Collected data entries
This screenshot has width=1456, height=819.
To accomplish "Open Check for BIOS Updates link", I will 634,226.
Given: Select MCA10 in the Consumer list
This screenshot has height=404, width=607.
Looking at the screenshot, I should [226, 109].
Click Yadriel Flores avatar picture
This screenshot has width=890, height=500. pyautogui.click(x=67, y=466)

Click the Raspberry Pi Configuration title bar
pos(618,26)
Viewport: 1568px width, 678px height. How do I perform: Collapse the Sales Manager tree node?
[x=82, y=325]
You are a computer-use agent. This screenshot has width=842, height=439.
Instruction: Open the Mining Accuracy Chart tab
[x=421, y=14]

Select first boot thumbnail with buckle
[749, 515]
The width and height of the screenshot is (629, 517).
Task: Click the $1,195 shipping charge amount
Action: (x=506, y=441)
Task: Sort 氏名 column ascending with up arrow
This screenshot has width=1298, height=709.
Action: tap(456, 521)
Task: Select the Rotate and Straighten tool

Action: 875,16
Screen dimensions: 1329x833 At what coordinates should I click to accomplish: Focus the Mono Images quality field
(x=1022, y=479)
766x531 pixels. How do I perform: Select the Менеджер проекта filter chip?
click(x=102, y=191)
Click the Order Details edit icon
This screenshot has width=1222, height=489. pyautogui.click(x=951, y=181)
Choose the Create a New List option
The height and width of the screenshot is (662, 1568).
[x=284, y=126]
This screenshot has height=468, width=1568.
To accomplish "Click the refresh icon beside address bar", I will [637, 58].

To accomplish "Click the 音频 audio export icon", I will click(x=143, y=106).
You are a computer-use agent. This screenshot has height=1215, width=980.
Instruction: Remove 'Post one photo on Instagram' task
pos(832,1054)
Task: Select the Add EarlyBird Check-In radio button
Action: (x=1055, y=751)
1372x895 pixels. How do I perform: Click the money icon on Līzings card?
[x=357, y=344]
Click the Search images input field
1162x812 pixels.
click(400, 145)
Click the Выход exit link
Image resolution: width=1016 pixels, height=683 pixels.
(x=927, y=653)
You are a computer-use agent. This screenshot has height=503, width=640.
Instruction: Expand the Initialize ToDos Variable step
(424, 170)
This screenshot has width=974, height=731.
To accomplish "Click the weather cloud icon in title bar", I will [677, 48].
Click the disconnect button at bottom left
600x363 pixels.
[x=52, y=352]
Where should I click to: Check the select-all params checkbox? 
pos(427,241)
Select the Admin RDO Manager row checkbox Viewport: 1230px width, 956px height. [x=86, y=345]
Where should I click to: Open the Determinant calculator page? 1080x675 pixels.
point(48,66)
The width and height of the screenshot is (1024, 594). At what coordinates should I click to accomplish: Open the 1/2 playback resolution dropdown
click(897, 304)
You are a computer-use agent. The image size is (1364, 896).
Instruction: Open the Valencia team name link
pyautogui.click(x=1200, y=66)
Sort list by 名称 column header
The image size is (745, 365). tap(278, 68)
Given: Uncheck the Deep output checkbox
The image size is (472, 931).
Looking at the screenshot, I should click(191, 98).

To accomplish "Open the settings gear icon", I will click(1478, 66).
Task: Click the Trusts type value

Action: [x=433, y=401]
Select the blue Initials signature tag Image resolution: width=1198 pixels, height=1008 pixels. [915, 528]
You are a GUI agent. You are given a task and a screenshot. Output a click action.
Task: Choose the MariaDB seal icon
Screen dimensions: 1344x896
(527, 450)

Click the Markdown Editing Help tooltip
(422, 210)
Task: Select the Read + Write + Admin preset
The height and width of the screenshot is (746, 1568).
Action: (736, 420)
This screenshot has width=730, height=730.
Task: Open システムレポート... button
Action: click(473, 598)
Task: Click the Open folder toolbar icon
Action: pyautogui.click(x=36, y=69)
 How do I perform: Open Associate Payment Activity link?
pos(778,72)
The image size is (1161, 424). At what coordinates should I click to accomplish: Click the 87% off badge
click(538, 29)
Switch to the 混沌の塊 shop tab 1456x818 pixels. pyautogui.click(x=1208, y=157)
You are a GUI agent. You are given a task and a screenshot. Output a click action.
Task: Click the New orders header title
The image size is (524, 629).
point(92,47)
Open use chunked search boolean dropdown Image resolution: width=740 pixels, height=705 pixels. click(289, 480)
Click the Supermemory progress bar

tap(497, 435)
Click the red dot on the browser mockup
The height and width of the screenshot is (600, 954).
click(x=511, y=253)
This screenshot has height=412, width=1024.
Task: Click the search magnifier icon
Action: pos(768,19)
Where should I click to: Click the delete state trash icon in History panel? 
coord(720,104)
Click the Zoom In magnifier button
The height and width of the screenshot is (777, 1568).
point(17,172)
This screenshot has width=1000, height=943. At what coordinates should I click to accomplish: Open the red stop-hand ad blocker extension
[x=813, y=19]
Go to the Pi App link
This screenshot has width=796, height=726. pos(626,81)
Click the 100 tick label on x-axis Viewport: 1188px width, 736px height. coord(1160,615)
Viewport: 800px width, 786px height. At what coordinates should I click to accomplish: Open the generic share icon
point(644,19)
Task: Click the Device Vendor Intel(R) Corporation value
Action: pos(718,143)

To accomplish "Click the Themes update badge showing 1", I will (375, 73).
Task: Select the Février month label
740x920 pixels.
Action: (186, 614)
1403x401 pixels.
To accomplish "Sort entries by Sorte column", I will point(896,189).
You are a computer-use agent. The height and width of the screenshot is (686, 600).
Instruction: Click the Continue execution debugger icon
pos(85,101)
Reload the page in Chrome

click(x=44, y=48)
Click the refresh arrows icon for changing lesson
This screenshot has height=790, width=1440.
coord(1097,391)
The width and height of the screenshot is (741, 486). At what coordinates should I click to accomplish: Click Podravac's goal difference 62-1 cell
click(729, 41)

### Description of the task
Each line above must be reproduced exactly as it stands.

### Exercise solution
This screenshot has width=1456, height=819.
To accomplish "Open Check for BIOS Updates link", I will 634,226.
Given: Select MCA10 in the Consumer list
This screenshot has height=404, width=607.
Looking at the screenshot, I should [226, 109].
Click Yadriel Flores avatar picture
This screenshot has width=890, height=500. pyautogui.click(x=67, y=466)

Click the Raspberry Pi Configuration title bar
pos(618,26)
Viewport: 1568px width, 678px height. How do I perform: Collapse the Sales Manager tree node?
[x=82, y=325]
You are a computer-use agent. This screenshot has width=842, height=439.
Instruction: Open the Mining Accuracy Chart tab
[x=421, y=14]

Select first boot thumbnail with buckle
[749, 515]
The width and height of the screenshot is (629, 517).
Task: Click the $1,195 shipping charge amount
Action: (x=506, y=441)
Task: Sort 氏名 column ascending with up arrow
This screenshot has width=1298, height=709.
Action: tap(456, 521)
Task: Select the Rotate and Straighten tool

Action: 875,16
Screen dimensions: 1329x833 At what coordinates should I click to accomplish: Focus the Mono Images quality field
(x=1022, y=479)
766x531 pixels. How do I perform: Select the Менеджер проекта filter chip?
click(x=102, y=191)
Click the Order Details edit icon
This screenshot has width=1222, height=489. pyautogui.click(x=951, y=181)
Choose the Create a New List option
The height and width of the screenshot is (662, 1568).
[x=284, y=126]
This screenshot has height=468, width=1568.
To accomplish "Click the refresh icon beside address bar", I will [637, 58].

To accomplish "Click the 音频 audio export icon", I will click(x=143, y=106).
You are a computer-use agent. This screenshot has height=1215, width=980.
Instruction: Remove 'Post one photo on Instagram' task
pos(832,1054)
Task: Select the Add EarlyBird Check-In radio button
Action: (x=1055, y=751)
1372x895 pixels. How do I perform: Click the money icon on Līzings card?
[x=357, y=344]
Click the Search images input field
1162x812 pixels.
click(400, 145)
Click the Выход exit link
Image resolution: width=1016 pixels, height=683 pixels.
(x=927, y=653)
You are a computer-use agent. This screenshot has height=503, width=640.
Instruction: Expand the Initialize ToDos Variable step
(424, 170)
This screenshot has width=974, height=731.
To accomplish "Click the weather cloud icon in title bar", I will [677, 48].
Click the disconnect button at bottom left
600x363 pixels.
[x=52, y=352]
Where should I click to: Check the select-all params checkbox? 
pos(427,241)
Select the Admin RDO Manager row checkbox Viewport: 1230px width, 956px height. [x=86, y=345]
Where should I click to: Open the Determinant calculator page? 1080x675 pixels.
point(48,66)
The width and height of the screenshot is (1024, 594). At what coordinates should I click to accomplish: Open the 1/2 playback resolution dropdown
click(897, 304)
You are a computer-use agent. The image size is (1364, 896).
Instruction: Open the Valencia team name link
pyautogui.click(x=1200, y=66)
Sort list by 名称 column header
The image size is (745, 365). tap(278, 68)
Given: Uncheck the Deep output checkbox
The image size is (472, 931).
Looking at the screenshot, I should click(191, 98).

To accomplish "Open the settings gear icon", I will click(1478, 66).
Task: Click the Trusts type value

Action: [x=433, y=401]
Select the blue Initials signature tag Image resolution: width=1198 pixels, height=1008 pixels. [915, 528]
You are a GUI agent. You are given a task and a screenshot. Output a click action.
Task: Choose the MariaDB seal icon
Screen dimensions: 1344x896
(527, 450)

Click the Markdown Editing Help tooltip
(422, 210)
Task: Select the Read + Write + Admin preset
The height and width of the screenshot is (746, 1568).
Action: (736, 420)
This screenshot has width=730, height=730.
Task: Open システムレポート... button
Action: click(473, 598)
Task: Click the Open folder toolbar icon
Action: pyautogui.click(x=36, y=69)
 How do I perform: Open Associate Payment Activity link?
pos(778,72)
The image size is (1161, 424). At what coordinates should I click to accomplish: Click the 87% off badge
click(538, 29)
Switch to the 混沌の塊 shop tab 1456x818 pixels. pyautogui.click(x=1208, y=157)
You are a GUI agent. You are given a task and a screenshot. Output a click action.
Task: Click the New orders header title
The image size is (524, 629).
point(92,47)
Open use chunked search boolean dropdown Image resolution: width=740 pixels, height=705 pixels. click(289, 480)
Click the Supermemory progress bar

tap(497, 435)
Click the red dot on the browser mockup
The height and width of the screenshot is (600, 954).
click(x=511, y=253)
This screenshot has height=412, width=1024.
Task: Click the search magnifier icon
Action: pos(768,19)
Where should I click to: Click the delete state trash icon in History panel? 
coord(720,104)
Click the Zoom In magnifier button
The height and width of the screenshot is (777, 1568).
point(17,172)
This screenshot has width=1000, height=943. At what coordinates should I click to accomplish: Open the red stop-hand ad blocker extension
[x=813, y=19]
Go to the Pi App link
This screenshot has width=796, height=726. pos(626,81)
Click the 100 tick label on x-axis Viewport: 1188px width, 736px height. coord(1160,615)
Viewport: 800px width, 786px height. At what coordinates should I click to accomplish: Open the generic share icon
point(644,19)
Task: Click the Device Vendor Intel(R) Corporation value
Action: pos(718,143)

To accomplish "Click the Themes update badge showing 1", I will (375, 73).
Task: Select the Février month label
740x920 pixels.
Action: (186, 614)
1403x401 pixels.
To accomplish "Sort entries by Sorte column", I will point(896,189).
You are a computer-use agent. The height and width of the screenshot is (686, 600).
Instruction: Click the Continue execution debugger icon
pos(85,101)
Reload the page in Chrome

click(x=44, y=48)
Click the refresh arrows icon for changing lesson
This screenshot has height=790, width=1440.
coord(1097,391)
The width and height of the screenshot is (741, 486). At what coordinates should I click to accomplish: Click Podravac's goal difference 62-1 cell
click(729, 41)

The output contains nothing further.